**MATERIAL FOR THIS EXERCISE:**
>>>

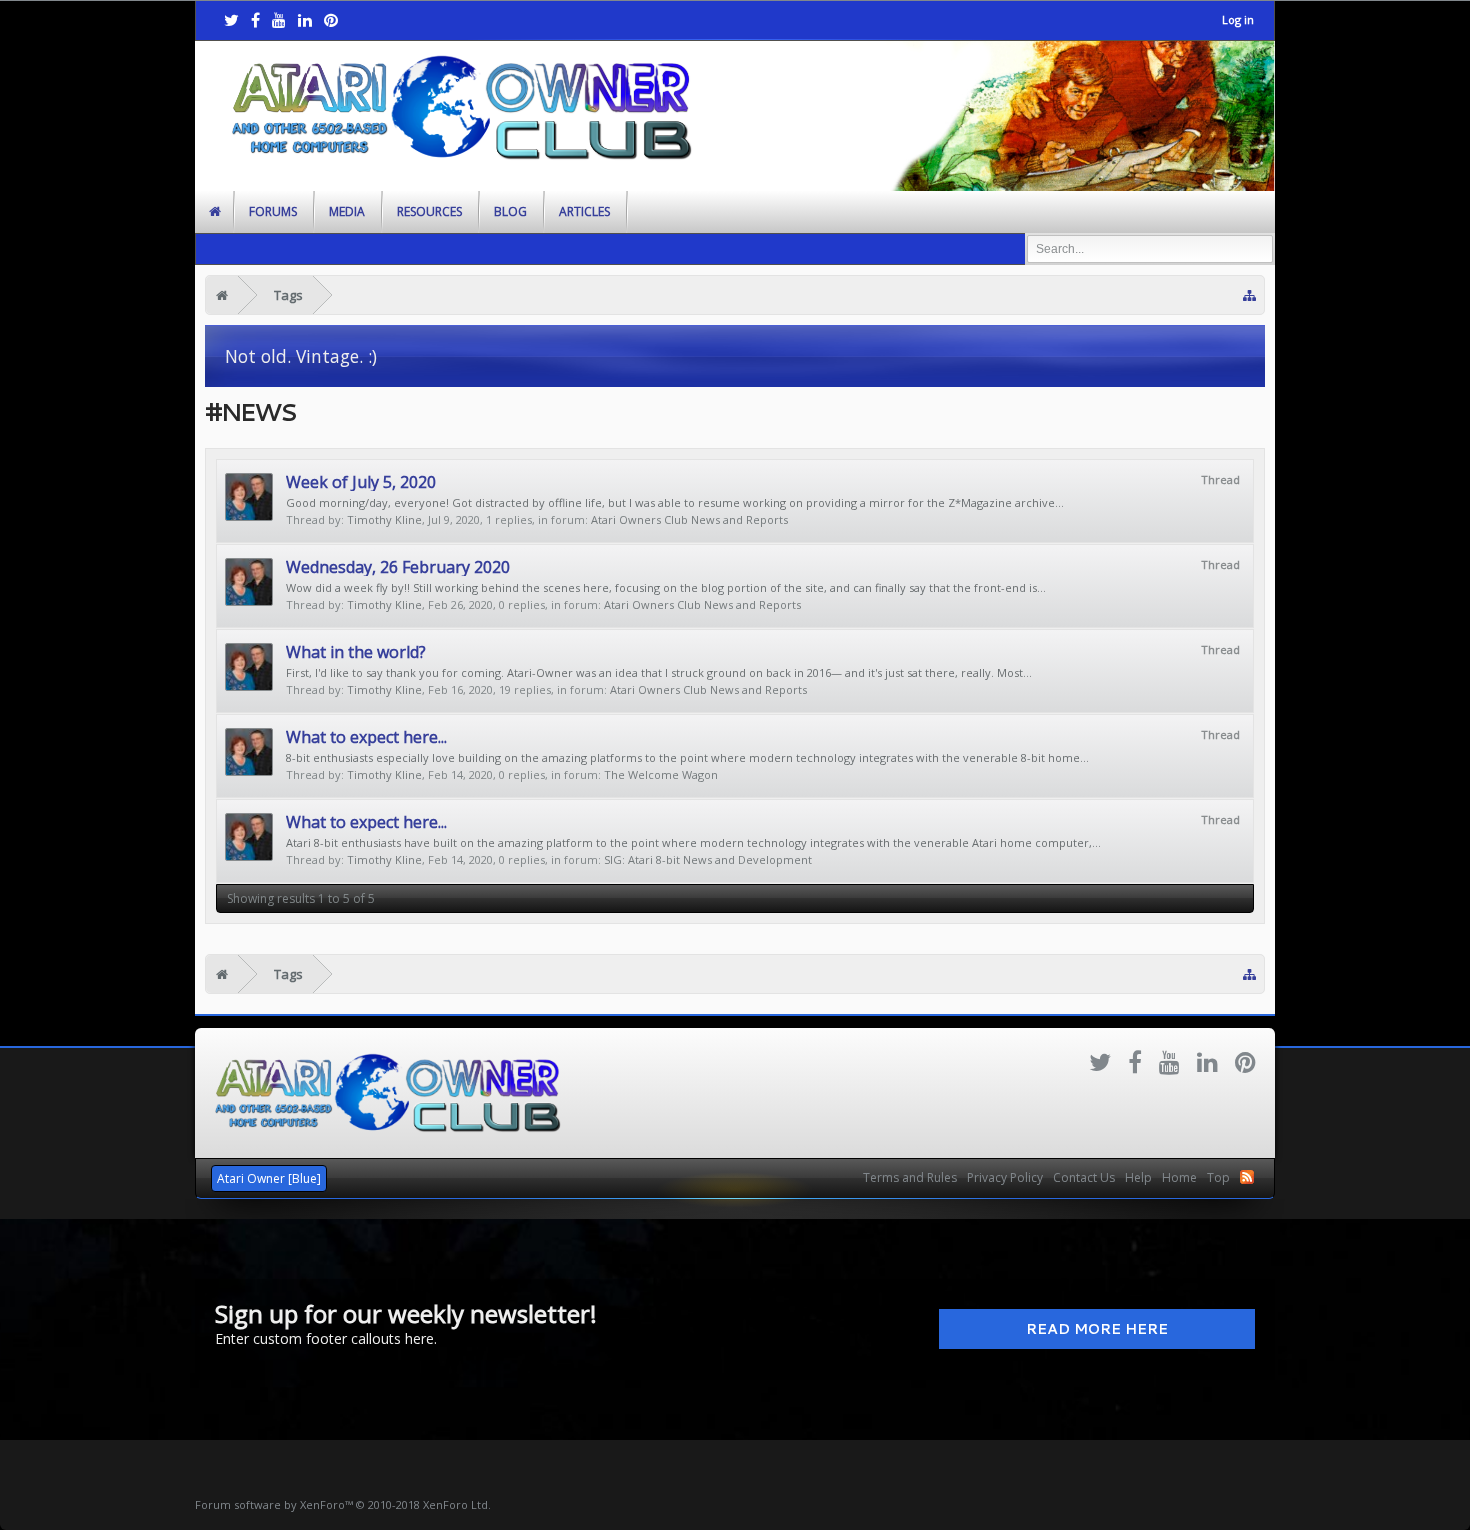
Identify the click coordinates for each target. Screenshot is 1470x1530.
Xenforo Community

<<<
>>>

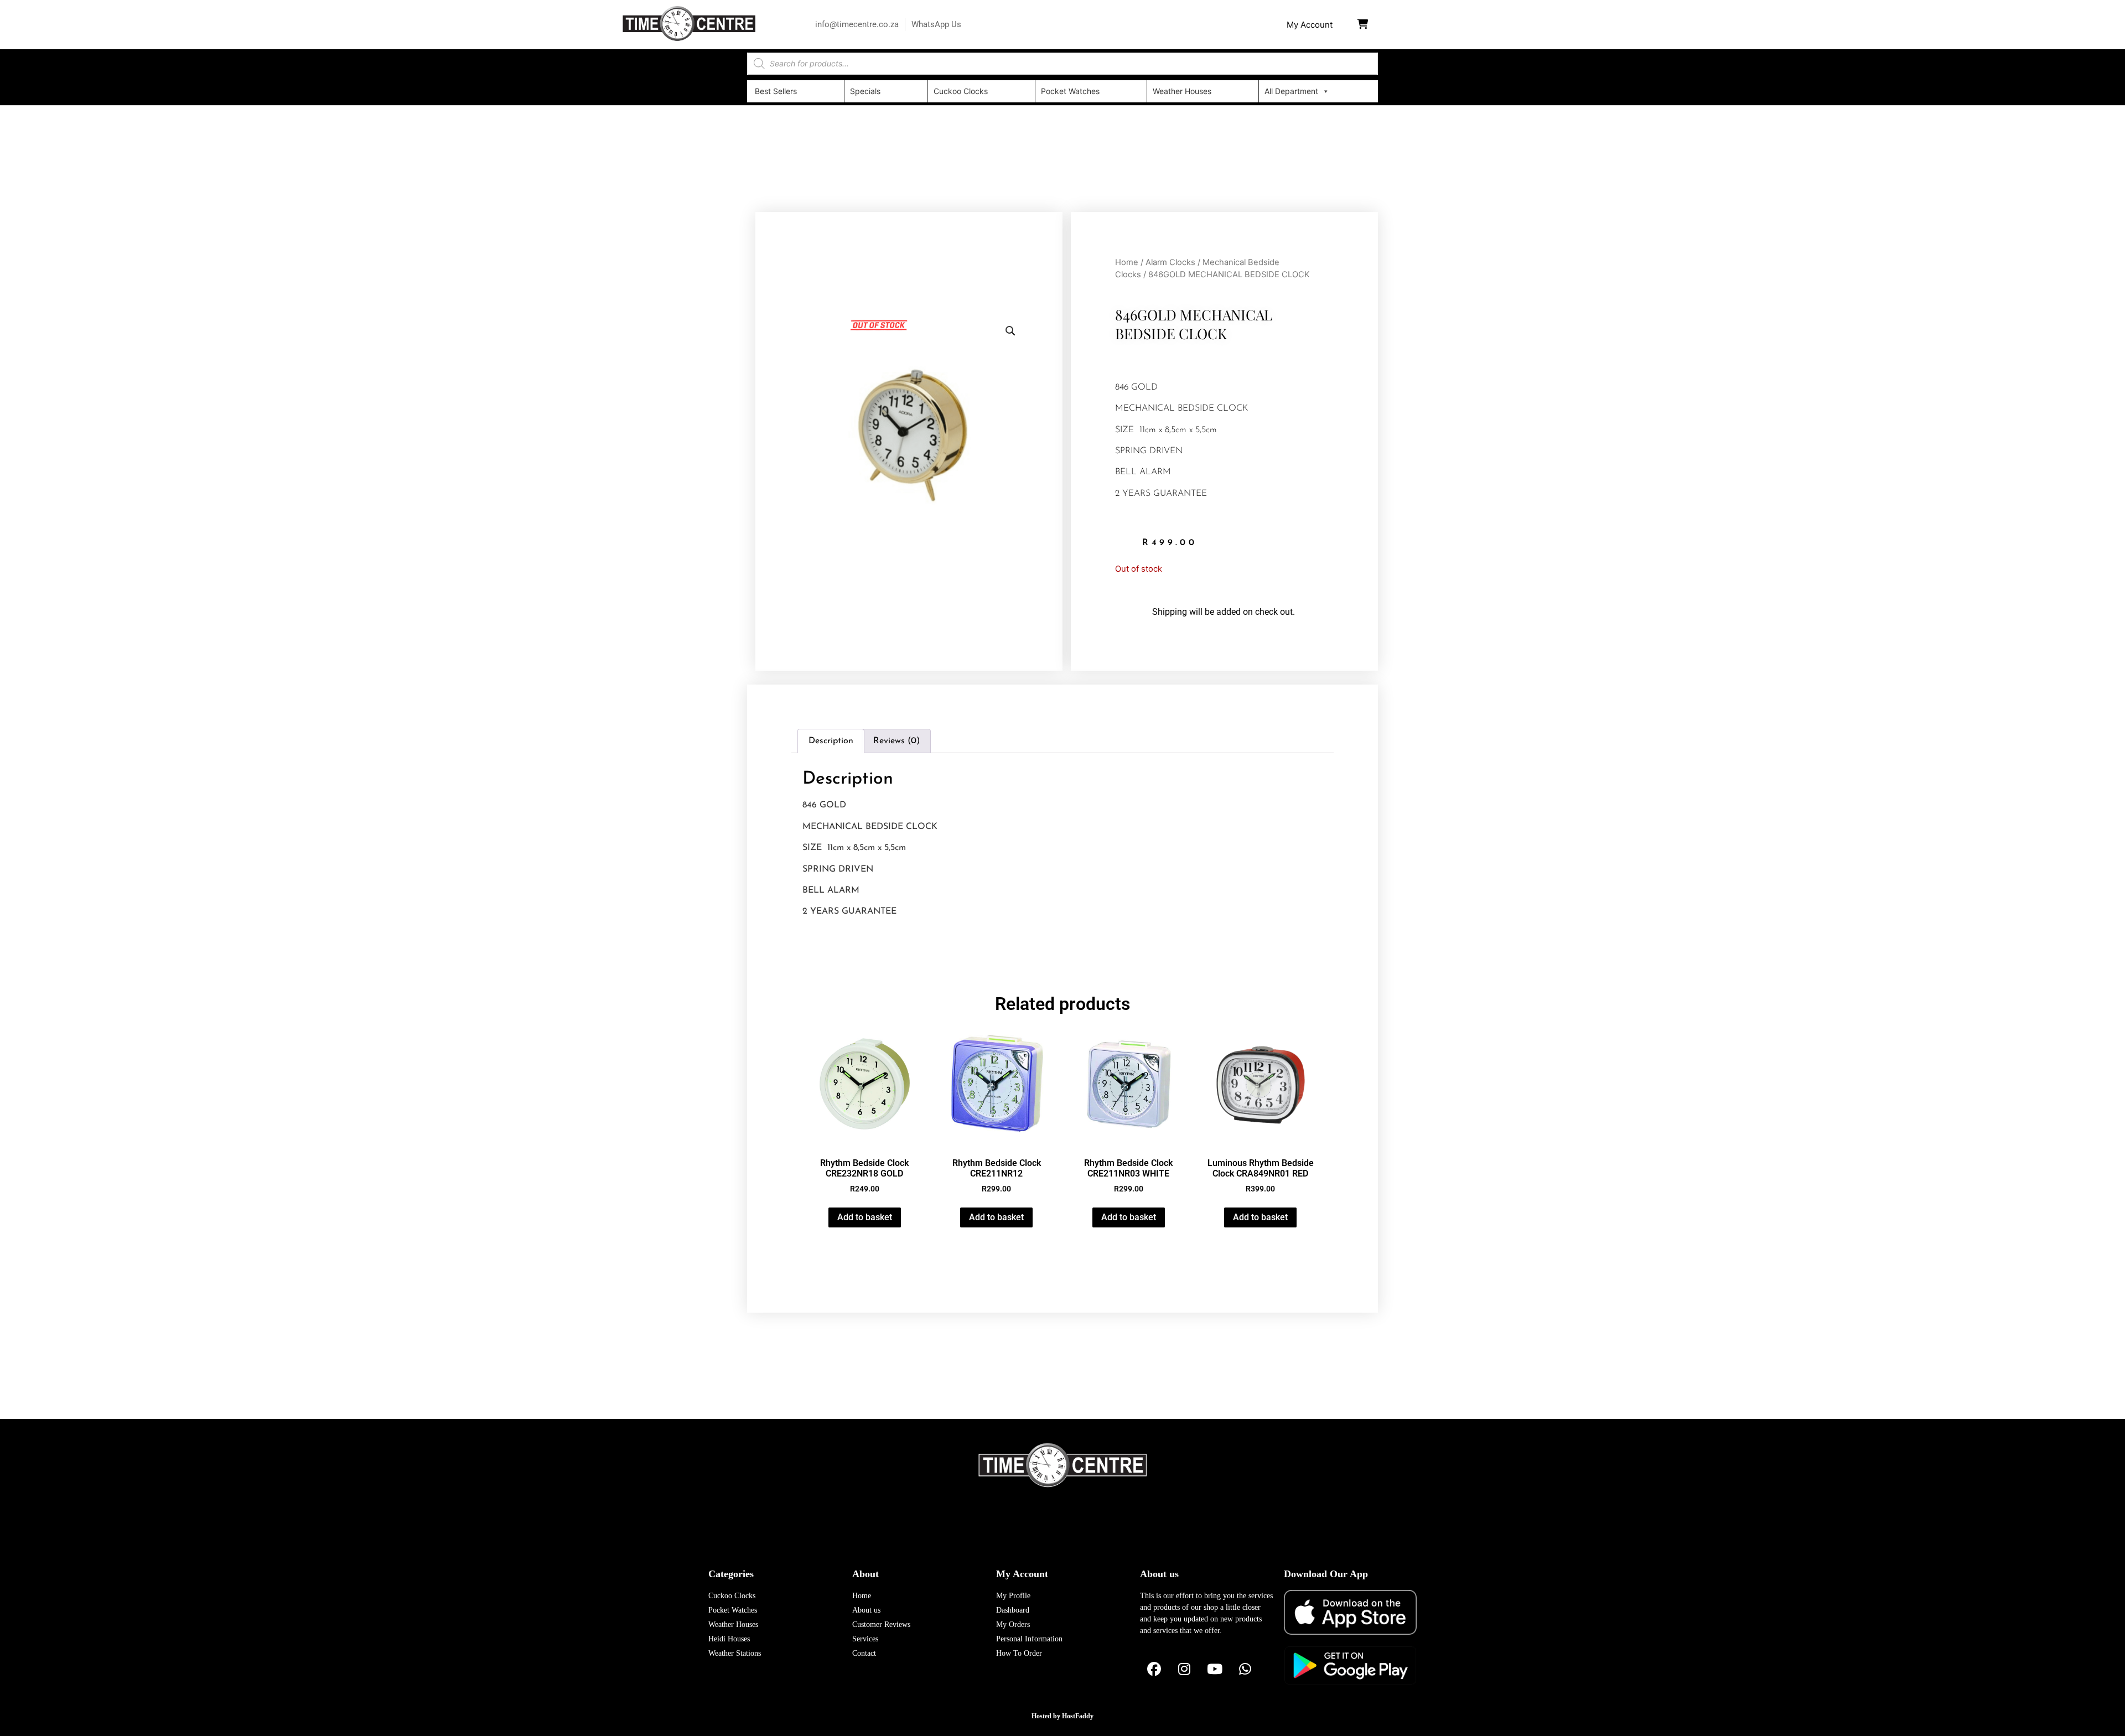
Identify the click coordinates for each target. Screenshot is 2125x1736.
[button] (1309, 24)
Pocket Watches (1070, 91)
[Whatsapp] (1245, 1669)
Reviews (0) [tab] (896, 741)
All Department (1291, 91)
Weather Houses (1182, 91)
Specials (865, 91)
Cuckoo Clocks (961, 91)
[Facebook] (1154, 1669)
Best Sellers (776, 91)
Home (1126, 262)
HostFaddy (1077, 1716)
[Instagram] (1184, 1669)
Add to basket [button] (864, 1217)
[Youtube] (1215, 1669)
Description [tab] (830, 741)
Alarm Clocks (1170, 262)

<<<
>>>

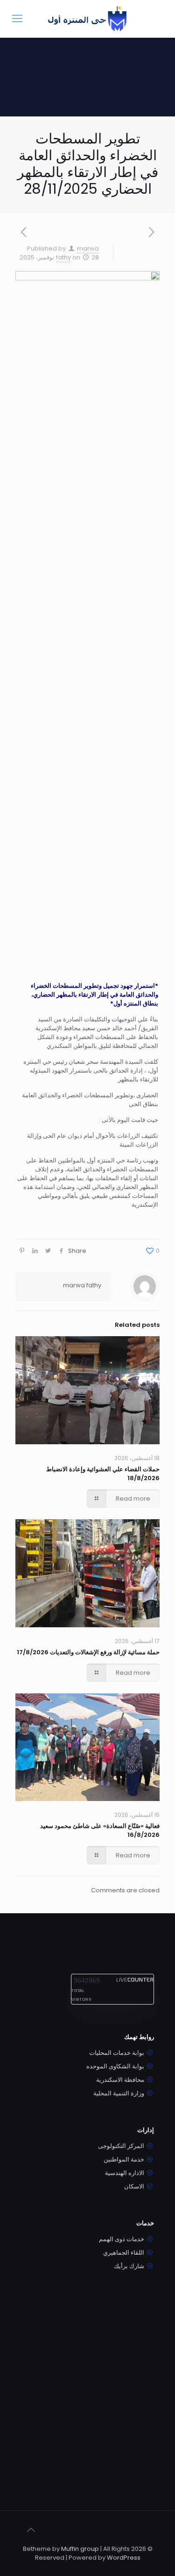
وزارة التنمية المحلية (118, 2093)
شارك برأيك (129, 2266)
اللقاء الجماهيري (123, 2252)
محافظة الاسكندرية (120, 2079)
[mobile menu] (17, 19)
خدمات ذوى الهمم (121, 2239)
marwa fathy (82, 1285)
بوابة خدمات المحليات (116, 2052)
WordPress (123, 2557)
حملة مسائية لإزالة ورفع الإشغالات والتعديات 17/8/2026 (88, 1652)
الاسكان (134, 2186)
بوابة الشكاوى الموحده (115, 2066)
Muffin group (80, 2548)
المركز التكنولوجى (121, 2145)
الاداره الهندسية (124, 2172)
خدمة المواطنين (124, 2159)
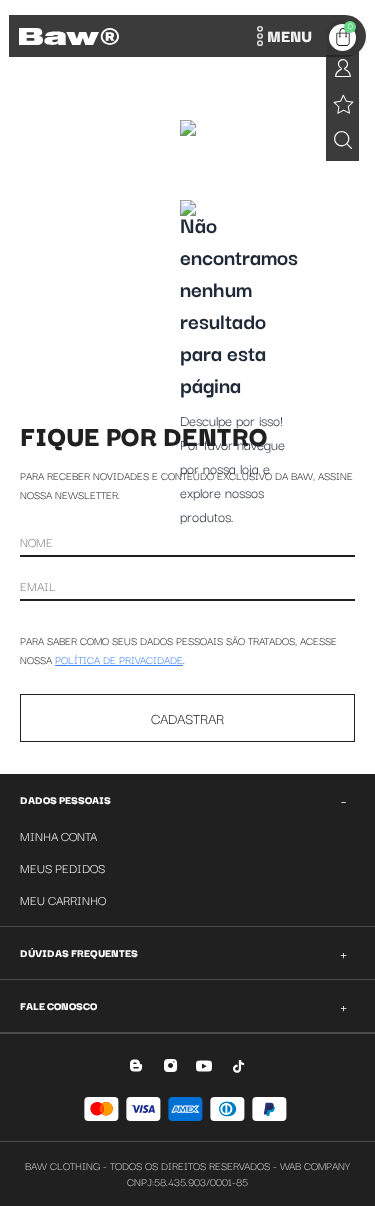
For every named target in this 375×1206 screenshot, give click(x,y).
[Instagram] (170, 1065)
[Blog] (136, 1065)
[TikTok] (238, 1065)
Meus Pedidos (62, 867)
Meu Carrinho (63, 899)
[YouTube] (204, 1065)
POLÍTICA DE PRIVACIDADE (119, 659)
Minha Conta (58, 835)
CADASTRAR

<<<

**EXERCISE DESCRIPTION:**
The lines to copy are those in the records above containing the word "بوابة".

**SOLUTION TO THIS EXERCISE:**
بوابة خدمات المحليات (116, 2052)
بوابة الشكاوى الموحده (115, 2066)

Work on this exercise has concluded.